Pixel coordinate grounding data

------------------------------------------------------------------------

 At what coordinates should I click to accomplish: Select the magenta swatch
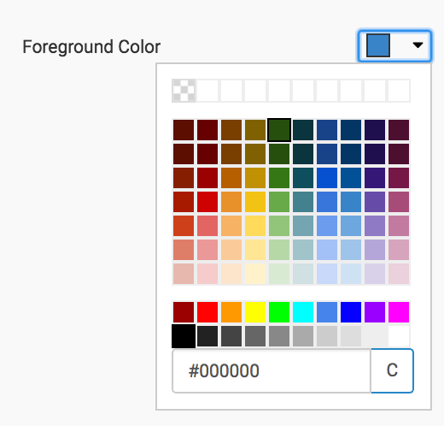coord(399,312)
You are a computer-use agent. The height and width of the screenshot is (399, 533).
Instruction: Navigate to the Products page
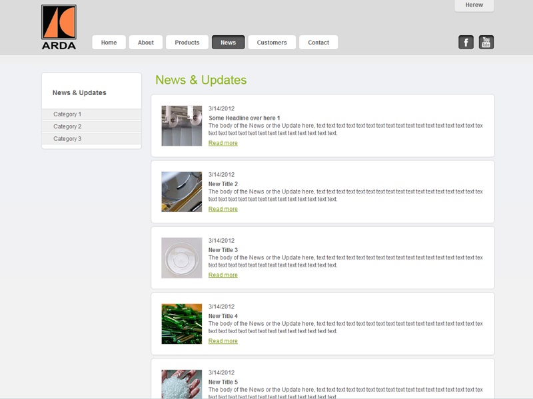coord(187,43)
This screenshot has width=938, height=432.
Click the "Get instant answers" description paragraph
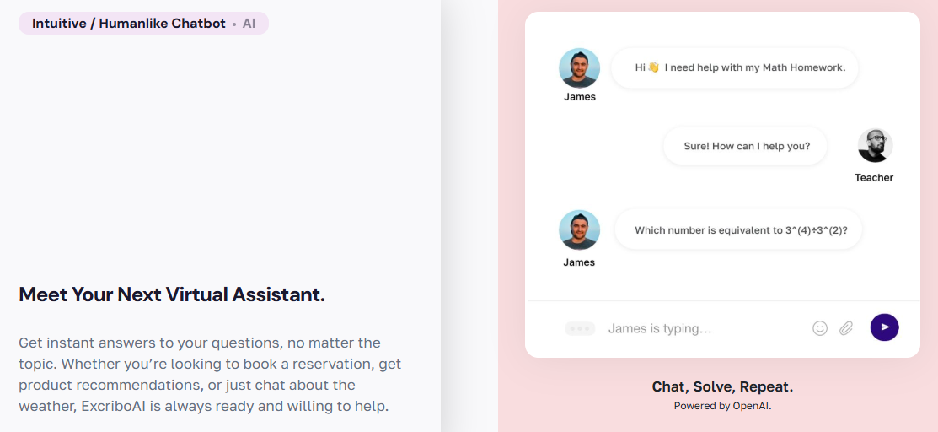(x=211, y=374)
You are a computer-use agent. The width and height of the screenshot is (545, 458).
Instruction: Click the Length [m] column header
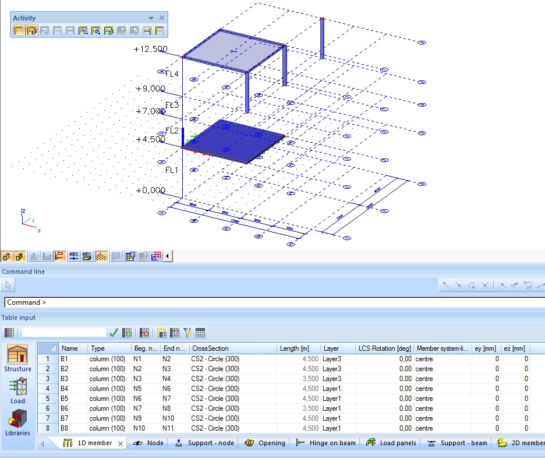coord(298,348)
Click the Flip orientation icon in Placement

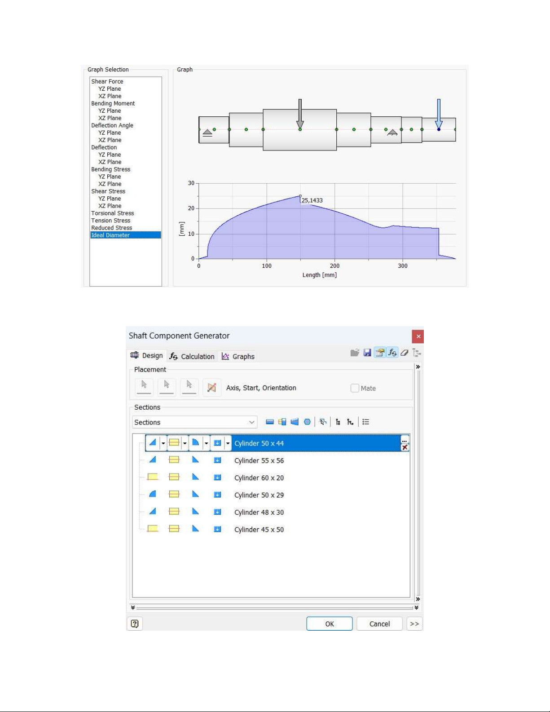point(212,388)
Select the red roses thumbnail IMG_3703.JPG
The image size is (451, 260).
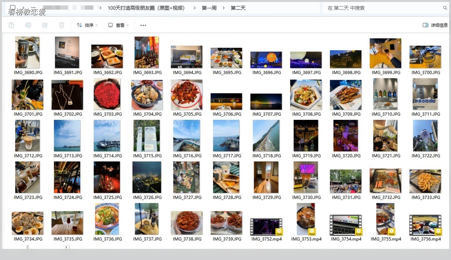tap(107, 94)
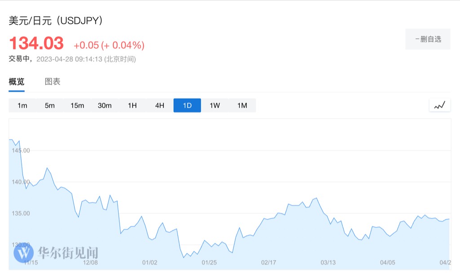Viewport: 460px width, 275px height.
Task: Click the +0.05 (+0.04%) change text
Action: click(109, 45)
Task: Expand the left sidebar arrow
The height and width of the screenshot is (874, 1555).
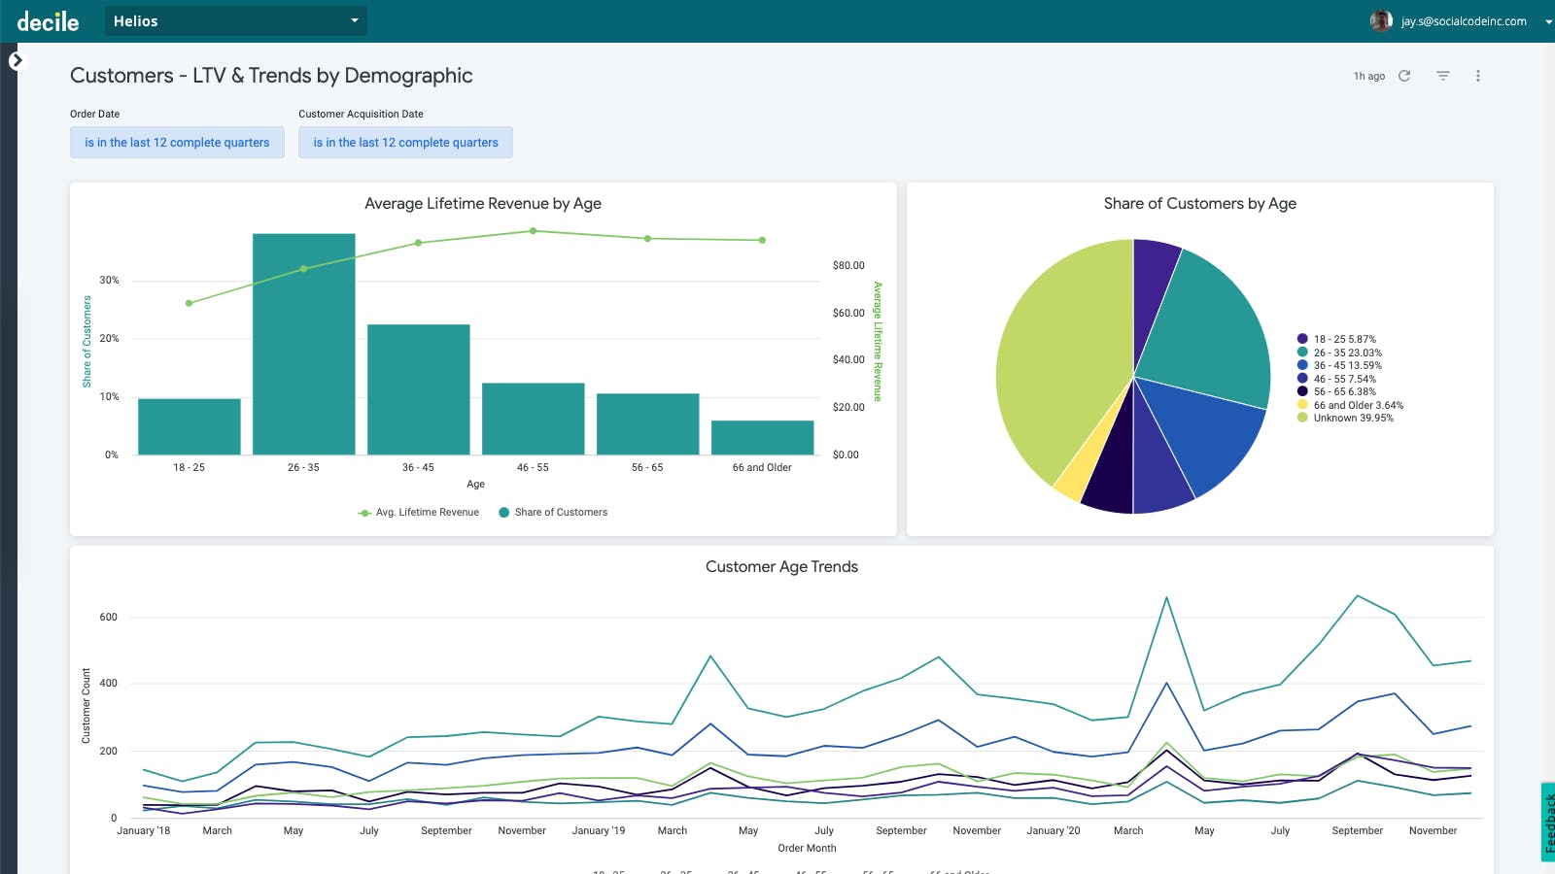Action: [x=16, y=61]
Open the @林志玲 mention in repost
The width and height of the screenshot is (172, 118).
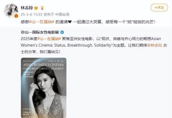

------------------------------------------------------------------------

▸ **TASK**
Could you set down the data exactly as given, minus its pictures?

▸ **SOLUTION TO THIS TASK**
 At what coordinates should I click to accomplish: Select the magenta swatch
coord(399,312)
You are a computer-use agent. The height and width of the screenshot is (399, 533).
Instruction: Navigate to the Products page
coord(187,43)
This screenshot has width=938, height=432.
Click the "Get instant answers" description paragraph
(x=211, y=374)
You are a computer-use agent. The width and height of the screenshot is (545, 458).
Instruction: Click the Length [m] column header
coord(298,348)
Click the Flip orientation icon in Placement

point(212,388)
Select the red roses thumbnail IMG_3703.JPG
The image size is (451, 260).
tap(107, 94)
Viewport: 460px width, 275px height.
Task: Click the +0.05 (+0.04%) change text
Action: click(109, 45)
Task: Expand the left sidebar arrow
The height and width of the screenshot is (874, 1555).
Action: [x=16, y=61]
Open the @林志玲 mention in repost
The width and height of the screenshot is (172, 118).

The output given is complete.